> _Data for processing_
########################################
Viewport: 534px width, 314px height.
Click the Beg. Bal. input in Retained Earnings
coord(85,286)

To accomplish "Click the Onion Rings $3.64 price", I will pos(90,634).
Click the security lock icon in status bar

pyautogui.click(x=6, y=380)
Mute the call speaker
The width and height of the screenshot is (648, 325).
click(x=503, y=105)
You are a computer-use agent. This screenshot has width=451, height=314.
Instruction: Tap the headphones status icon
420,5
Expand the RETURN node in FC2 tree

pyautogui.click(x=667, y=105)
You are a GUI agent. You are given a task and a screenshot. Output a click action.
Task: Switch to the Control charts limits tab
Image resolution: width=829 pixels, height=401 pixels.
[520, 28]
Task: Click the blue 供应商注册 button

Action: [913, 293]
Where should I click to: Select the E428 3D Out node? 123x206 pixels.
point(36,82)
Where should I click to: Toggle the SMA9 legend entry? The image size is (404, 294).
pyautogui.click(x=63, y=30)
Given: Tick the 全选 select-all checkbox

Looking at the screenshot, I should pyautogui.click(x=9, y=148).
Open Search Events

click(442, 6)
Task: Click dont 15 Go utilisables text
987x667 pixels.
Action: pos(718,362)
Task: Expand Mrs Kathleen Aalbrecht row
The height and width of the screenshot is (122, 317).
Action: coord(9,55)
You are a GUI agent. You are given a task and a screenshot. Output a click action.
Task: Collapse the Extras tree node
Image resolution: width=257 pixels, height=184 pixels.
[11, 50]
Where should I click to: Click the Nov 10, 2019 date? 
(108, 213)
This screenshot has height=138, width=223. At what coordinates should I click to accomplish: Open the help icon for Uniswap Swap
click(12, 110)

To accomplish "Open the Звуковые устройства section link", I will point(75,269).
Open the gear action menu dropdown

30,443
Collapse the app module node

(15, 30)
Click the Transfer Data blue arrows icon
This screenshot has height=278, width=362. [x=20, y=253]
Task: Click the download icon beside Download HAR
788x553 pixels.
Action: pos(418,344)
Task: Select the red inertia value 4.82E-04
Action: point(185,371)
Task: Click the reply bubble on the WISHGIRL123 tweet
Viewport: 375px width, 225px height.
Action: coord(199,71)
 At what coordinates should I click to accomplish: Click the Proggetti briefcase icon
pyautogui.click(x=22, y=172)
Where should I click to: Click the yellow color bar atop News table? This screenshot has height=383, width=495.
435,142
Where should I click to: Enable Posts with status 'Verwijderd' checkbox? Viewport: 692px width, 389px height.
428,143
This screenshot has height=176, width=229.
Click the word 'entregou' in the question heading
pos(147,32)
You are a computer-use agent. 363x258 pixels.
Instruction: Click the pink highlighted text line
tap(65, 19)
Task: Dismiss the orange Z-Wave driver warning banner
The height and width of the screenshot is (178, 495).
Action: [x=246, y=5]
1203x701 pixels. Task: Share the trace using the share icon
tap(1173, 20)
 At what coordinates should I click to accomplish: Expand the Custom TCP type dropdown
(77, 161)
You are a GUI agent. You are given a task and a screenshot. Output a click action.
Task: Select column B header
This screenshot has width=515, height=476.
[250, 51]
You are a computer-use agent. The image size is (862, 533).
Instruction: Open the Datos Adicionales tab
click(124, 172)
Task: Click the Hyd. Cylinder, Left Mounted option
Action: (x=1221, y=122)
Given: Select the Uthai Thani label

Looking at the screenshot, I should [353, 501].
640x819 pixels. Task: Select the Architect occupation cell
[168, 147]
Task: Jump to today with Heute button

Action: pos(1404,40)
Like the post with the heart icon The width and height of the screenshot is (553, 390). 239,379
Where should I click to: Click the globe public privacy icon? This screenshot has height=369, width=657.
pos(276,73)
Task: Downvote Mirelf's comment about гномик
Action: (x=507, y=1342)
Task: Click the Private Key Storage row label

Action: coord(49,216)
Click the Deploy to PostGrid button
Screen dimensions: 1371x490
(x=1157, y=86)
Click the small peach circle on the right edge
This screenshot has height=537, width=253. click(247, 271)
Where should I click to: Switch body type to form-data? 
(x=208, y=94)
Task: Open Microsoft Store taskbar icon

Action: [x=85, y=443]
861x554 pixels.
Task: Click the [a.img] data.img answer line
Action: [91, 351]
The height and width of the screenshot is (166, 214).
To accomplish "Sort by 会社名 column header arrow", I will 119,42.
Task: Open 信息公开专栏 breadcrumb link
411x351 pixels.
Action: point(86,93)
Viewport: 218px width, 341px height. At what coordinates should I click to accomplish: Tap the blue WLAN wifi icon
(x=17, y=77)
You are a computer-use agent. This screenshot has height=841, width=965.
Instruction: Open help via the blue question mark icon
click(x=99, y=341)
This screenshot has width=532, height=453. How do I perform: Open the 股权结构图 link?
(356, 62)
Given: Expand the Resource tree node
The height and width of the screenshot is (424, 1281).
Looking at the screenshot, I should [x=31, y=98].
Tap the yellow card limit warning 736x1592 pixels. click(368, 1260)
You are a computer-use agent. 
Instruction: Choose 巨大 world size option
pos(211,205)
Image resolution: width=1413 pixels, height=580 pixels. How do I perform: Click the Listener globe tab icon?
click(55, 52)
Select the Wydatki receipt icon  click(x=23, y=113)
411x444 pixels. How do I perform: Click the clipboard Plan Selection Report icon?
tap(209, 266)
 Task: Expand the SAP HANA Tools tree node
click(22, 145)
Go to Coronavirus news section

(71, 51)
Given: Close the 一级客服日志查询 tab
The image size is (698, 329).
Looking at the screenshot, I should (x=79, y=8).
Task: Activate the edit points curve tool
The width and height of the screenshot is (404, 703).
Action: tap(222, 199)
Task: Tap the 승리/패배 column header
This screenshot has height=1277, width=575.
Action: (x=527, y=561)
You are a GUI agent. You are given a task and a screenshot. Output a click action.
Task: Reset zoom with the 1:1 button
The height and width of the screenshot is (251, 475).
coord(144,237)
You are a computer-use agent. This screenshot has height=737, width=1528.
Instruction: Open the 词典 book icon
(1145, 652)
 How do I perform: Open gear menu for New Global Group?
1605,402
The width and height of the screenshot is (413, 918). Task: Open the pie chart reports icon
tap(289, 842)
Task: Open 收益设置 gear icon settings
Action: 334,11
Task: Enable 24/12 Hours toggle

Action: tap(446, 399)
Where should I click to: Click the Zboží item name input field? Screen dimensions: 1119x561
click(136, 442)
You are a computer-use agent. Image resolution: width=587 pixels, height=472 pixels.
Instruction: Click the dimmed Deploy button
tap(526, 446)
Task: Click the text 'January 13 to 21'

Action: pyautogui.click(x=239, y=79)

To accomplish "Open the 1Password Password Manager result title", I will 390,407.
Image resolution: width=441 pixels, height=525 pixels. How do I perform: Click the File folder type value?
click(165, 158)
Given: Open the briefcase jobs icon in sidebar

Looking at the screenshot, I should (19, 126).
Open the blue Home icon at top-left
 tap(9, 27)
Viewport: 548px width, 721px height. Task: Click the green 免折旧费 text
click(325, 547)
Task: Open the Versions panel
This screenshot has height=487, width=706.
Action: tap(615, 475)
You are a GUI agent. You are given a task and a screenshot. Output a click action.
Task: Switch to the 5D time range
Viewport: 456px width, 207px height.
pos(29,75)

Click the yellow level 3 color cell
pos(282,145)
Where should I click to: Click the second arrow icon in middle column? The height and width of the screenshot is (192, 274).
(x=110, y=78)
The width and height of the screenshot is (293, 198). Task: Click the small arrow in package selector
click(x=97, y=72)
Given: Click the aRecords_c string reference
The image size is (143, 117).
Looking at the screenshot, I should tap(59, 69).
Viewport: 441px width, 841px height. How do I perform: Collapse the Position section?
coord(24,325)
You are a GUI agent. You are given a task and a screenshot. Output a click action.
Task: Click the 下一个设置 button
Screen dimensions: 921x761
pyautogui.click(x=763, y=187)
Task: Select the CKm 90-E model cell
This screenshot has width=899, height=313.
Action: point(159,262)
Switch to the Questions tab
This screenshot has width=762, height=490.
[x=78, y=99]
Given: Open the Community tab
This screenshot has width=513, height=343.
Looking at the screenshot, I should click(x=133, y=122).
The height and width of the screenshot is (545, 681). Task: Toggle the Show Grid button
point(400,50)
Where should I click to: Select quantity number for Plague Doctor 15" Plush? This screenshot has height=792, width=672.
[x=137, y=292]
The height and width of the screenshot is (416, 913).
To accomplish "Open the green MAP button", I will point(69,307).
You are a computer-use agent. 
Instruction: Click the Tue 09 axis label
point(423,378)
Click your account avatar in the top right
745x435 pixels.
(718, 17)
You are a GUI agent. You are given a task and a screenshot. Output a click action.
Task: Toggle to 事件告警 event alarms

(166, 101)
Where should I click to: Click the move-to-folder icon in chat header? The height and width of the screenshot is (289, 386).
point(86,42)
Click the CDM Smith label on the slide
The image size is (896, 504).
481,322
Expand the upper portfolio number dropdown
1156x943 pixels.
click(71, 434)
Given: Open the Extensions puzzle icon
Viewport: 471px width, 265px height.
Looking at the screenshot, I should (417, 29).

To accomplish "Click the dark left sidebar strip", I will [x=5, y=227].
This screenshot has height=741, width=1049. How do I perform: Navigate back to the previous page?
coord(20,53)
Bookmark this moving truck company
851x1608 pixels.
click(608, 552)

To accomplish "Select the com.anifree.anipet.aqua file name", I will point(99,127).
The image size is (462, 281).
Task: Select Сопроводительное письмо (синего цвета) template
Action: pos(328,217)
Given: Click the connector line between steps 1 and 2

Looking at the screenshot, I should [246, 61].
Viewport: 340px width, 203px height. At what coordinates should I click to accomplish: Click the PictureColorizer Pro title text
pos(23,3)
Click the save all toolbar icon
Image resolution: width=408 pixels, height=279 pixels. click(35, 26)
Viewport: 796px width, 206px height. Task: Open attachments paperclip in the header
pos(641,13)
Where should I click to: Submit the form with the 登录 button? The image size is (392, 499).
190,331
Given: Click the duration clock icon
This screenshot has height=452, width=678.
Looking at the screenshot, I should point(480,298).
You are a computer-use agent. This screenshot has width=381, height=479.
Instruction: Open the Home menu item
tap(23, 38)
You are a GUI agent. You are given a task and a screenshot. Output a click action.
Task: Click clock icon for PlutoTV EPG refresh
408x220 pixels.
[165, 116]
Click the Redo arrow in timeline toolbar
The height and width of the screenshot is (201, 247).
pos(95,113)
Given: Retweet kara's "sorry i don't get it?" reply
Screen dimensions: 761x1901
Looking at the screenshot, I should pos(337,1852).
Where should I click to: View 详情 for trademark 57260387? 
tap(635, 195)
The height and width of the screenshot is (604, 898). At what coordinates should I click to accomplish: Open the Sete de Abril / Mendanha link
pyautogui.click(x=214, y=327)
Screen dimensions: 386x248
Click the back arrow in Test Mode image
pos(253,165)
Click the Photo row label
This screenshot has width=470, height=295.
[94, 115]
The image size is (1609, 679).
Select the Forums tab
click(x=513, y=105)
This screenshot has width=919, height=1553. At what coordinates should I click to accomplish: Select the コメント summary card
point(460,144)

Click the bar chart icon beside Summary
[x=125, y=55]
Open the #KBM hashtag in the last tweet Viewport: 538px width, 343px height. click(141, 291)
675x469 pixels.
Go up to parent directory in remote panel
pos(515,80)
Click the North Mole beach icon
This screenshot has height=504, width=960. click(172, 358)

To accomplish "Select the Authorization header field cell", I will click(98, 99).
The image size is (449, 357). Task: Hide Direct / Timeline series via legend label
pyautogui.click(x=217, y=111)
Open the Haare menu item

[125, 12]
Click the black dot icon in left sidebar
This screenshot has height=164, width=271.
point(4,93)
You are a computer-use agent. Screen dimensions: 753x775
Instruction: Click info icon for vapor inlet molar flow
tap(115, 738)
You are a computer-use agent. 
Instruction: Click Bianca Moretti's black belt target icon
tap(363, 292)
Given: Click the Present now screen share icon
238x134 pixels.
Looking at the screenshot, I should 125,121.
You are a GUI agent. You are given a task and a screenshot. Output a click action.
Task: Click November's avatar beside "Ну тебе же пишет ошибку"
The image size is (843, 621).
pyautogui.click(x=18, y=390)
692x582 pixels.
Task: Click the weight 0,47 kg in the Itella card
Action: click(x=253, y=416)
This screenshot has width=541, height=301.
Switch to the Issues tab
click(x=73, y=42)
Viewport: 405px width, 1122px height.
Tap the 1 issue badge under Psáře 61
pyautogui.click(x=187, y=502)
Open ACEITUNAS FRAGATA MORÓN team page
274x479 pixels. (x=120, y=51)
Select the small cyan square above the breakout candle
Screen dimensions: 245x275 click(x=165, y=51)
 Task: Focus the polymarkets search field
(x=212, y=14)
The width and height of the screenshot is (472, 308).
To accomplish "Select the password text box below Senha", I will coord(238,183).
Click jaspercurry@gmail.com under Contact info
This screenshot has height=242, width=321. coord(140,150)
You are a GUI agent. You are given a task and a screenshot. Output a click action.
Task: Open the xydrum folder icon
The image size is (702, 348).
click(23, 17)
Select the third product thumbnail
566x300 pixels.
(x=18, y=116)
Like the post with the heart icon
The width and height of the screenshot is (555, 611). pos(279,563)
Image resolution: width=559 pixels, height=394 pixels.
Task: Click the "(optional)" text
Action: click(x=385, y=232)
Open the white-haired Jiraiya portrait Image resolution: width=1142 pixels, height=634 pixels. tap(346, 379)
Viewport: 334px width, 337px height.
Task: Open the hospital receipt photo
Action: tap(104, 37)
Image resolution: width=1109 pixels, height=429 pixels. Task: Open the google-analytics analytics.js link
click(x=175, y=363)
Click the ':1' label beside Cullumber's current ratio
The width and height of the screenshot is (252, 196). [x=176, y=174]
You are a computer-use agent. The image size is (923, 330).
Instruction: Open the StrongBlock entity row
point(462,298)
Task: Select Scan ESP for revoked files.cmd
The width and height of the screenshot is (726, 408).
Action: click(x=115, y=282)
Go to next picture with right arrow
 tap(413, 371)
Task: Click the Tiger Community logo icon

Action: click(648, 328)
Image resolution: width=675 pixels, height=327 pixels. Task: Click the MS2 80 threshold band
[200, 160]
########################################
> _What you need to do_
Here the output must be the lines above from the line with "Task: Dismiss the" to the line with "Like the post with the heart icon The", both included, duplicated word for word and nothing else.

> _Reply to the task_
Task: Dismiss the orange Z-Wave driver warning banner
The height and width of the screenshot is (178, 495).
Action: [x=246, y=5]
1203x701 pixels. Task: Share the trace using the share icon
tap(1173, 20)
 At what coordinates should I click to accomplish: Expand the Custom TCP type dropdown
(77, 161)
You are a GUI agent. You are given a task and a screenshot. Output a click action.
Task: Select column B header
This screenshot has width=515, height=476.
[250, 51]
You are a computer-use agent. The image size is (862, 533).
Instruction: Open the Datos Adicionales tab
click(124, 172)
Task: Click the Hyd. Cylinder, Left Mounted option
Action: (x=1221, y=122)
Given: Select the Uthai Thani label

Looking at the screenshot, I should [353, 501].
640x819 pixels. Task: Select the Architect occupation cell
[168, 147]
Task: Jump to today with Heute button

Action: pos(1404,40)
Like the post with the heart icon The width and height of the screenshot is (553, 390). 239,379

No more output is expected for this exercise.